In the Mossyrock School District decision, starting with "On October 23, 2001, Teamsters" and going on through "Jack T. Cowan.", reproduce the text, swapping "bus drivers" for "transportation employees".

§ Passage
=== Begin Enclosure ===

DECISIONS

Decision Information

Decision Content

Mossyrock School District, Decision 7832-A (2002)

STATE OF WASHINGTON

BEFORE THE PUBLIC EMPLOYMENT RELATIONS Commission

In the matter of the petition of:

 

TEAMSTERS LOCAL 252

CASE 16067-E-01-2665

Involving certain employees of:

DECISION 7832-APECB

MOSSYROCK SCHOOL DISTRICT

DECISION OF COMMISSION

Davies, Roberts & Reid, LLP, by David Ballew, Attorney at Law, for the union.

Karr Tuttle Campbell, by Lawrence B. Ransom, Attorney at Law, for the employer.

This case comes before the Commission on an appeal filed by Teamsters Local 252 in Case 16067-E-01-2665, seeking to overturn the order of dismissal issued by Executive Director Marvin L. Schurke. [1] We vacate the dismissal and remand the case for further processing consolidated with Case 16387-E-02-02712.

PROCEDURAL BACKGROUND

On October 23, 2001, Teamsters Local 252 filed a petition for investigation of a question concerning representation with the Commission under Chapter 391-25 WAC, seeking certification as exclusive bargaining representative of “[a]ll regular full and part-time bus drivers” of the Mossyrock School District (employer). The petition indicated there were approximately 11 employees in that bargaining unit. An investigation conference was conducted on November 29, 2001. The employer questioned the propriety of the proposed bargaining unit and asserted that an employer-wide (wall-to-wall) unit was the only appropriate configuration for its classified employees. A hearing was held on January 24, 2002, before Hearing Officer Jack T. Cowan.

=== End Enclosure ===

§ Record extracts
=== Begin Enclosure ===

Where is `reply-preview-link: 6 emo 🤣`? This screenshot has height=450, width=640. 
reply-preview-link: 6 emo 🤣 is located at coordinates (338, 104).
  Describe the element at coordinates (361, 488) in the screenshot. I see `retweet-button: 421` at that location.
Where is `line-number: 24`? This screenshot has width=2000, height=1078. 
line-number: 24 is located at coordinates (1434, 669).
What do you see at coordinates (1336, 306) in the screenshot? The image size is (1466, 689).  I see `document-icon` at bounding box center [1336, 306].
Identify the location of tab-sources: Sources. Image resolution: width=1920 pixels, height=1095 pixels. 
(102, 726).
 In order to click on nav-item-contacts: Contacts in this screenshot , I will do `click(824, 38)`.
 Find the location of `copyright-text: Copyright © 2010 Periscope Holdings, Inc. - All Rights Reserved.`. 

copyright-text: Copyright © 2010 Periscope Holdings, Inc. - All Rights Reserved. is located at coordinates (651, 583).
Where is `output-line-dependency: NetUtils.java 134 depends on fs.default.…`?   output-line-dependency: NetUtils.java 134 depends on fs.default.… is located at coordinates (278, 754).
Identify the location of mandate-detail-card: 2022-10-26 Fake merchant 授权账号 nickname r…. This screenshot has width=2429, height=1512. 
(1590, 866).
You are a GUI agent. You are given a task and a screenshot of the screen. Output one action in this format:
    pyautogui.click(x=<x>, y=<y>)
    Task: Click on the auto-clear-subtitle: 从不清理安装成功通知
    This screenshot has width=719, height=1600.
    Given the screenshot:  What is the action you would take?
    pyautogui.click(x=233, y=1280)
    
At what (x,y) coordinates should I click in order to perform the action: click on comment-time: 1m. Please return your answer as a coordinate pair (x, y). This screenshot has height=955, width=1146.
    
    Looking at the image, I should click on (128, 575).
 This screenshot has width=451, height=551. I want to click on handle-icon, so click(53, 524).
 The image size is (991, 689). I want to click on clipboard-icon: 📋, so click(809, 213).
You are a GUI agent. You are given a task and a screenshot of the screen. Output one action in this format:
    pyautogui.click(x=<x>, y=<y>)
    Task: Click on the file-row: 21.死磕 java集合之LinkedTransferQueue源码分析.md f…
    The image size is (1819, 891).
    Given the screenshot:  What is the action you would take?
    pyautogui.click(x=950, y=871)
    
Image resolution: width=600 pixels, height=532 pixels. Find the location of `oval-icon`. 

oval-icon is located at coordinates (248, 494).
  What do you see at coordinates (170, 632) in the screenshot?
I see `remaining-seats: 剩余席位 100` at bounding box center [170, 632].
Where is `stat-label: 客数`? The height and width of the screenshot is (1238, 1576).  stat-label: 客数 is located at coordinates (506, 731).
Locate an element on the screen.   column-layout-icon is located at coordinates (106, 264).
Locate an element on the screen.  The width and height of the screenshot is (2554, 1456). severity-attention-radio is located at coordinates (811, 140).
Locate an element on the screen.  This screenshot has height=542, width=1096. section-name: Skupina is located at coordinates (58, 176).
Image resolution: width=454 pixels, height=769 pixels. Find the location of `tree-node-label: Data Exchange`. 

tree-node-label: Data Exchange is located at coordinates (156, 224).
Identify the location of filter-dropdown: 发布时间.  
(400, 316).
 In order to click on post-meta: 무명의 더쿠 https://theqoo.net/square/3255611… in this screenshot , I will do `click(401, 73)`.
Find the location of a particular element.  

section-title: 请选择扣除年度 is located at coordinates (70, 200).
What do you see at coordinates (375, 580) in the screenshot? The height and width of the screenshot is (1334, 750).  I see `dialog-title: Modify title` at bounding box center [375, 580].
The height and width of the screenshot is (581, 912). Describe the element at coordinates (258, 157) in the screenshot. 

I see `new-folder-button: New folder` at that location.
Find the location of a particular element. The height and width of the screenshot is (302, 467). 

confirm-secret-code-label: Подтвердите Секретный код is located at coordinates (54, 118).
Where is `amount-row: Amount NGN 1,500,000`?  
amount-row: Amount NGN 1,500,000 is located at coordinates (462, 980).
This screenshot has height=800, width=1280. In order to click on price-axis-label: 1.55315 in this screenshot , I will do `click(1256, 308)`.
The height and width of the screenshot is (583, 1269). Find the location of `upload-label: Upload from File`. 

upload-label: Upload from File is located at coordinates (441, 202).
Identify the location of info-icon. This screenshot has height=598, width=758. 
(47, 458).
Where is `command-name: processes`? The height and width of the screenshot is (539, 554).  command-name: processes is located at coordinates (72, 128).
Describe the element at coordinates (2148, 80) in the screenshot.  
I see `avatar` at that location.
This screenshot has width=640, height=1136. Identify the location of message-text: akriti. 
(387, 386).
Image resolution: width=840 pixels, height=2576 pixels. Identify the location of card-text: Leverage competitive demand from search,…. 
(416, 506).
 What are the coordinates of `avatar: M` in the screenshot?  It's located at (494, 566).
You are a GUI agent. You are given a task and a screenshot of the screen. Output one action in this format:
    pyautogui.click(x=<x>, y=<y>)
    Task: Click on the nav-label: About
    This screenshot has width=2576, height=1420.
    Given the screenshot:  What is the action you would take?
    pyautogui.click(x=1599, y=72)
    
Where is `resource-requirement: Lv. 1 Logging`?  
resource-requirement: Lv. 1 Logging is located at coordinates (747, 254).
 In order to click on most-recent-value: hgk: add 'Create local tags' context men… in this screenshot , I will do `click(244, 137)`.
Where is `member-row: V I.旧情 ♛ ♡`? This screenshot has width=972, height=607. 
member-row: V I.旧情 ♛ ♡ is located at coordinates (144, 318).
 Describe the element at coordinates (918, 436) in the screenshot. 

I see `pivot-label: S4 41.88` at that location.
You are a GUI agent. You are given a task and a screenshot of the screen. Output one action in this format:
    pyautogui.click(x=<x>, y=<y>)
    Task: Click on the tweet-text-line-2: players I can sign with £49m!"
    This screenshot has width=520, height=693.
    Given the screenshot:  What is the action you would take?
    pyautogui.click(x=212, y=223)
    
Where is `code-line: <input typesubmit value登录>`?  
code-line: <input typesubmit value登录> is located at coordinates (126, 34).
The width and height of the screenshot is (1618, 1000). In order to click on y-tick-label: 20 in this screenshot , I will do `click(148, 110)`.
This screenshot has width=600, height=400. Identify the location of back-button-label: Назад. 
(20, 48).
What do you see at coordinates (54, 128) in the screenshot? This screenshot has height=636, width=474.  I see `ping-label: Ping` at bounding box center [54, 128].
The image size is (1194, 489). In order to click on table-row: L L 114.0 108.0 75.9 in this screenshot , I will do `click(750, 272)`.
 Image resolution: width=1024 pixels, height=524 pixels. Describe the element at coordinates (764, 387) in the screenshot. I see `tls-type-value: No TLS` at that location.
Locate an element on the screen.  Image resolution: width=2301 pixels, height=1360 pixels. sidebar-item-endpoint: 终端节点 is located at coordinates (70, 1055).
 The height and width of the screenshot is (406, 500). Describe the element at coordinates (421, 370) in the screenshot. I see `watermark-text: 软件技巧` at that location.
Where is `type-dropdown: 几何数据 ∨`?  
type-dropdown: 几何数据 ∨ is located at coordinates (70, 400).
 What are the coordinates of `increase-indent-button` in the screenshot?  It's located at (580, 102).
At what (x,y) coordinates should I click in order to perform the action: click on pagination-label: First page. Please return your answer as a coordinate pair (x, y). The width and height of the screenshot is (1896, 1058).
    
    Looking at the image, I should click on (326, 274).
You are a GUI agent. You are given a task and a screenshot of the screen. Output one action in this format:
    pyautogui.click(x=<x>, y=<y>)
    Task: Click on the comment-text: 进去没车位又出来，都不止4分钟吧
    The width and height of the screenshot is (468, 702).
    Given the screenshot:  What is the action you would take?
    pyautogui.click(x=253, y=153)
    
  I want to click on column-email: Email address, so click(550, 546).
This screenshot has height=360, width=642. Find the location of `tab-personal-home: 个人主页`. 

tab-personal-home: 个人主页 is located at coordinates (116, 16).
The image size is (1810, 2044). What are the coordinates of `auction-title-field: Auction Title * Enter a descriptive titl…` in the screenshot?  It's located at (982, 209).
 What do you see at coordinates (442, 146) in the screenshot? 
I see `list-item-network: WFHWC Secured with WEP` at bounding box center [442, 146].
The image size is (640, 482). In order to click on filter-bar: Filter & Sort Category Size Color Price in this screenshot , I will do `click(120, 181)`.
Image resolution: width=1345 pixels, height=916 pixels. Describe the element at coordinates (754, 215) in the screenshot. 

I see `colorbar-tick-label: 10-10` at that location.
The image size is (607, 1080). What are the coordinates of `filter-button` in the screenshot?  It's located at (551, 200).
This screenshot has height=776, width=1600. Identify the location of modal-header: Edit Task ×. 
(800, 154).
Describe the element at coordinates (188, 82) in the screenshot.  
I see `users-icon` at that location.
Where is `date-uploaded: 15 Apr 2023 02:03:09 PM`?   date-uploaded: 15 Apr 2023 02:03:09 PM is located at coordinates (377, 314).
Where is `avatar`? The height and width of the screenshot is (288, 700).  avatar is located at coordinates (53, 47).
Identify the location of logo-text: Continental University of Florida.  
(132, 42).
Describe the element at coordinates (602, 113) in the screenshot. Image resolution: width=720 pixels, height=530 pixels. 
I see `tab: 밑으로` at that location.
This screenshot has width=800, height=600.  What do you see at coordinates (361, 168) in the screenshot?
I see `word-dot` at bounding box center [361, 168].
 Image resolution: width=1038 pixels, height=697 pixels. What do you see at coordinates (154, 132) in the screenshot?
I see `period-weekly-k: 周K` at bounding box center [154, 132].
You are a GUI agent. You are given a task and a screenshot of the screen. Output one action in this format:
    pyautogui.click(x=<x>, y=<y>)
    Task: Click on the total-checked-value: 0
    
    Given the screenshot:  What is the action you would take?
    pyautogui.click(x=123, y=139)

=== End Enclosure ===

§ Written answer
On October 23, 2001, Teamsters Local 252 filed a petition for investigation of a question concerning representation with the Commission under Chapter 391-25 WAC, seeking certification as exclusive bargaining representative of “[a]ll regular full and part-time transportation employees” of the Mossyrock School District (employer). The petition indicated there were approximately 11 employees in that bargaining unit. An investigation conference was conducted on November 29, 2001. The employer questioned the propriety of the proposed bargaining unit and asserted that an employer-wide (wall-to-wall) unit was the only appropriate configuration for its classified employees. A hearing was held on January 24, 2002, before Hearing Officer Jack T. Cowan.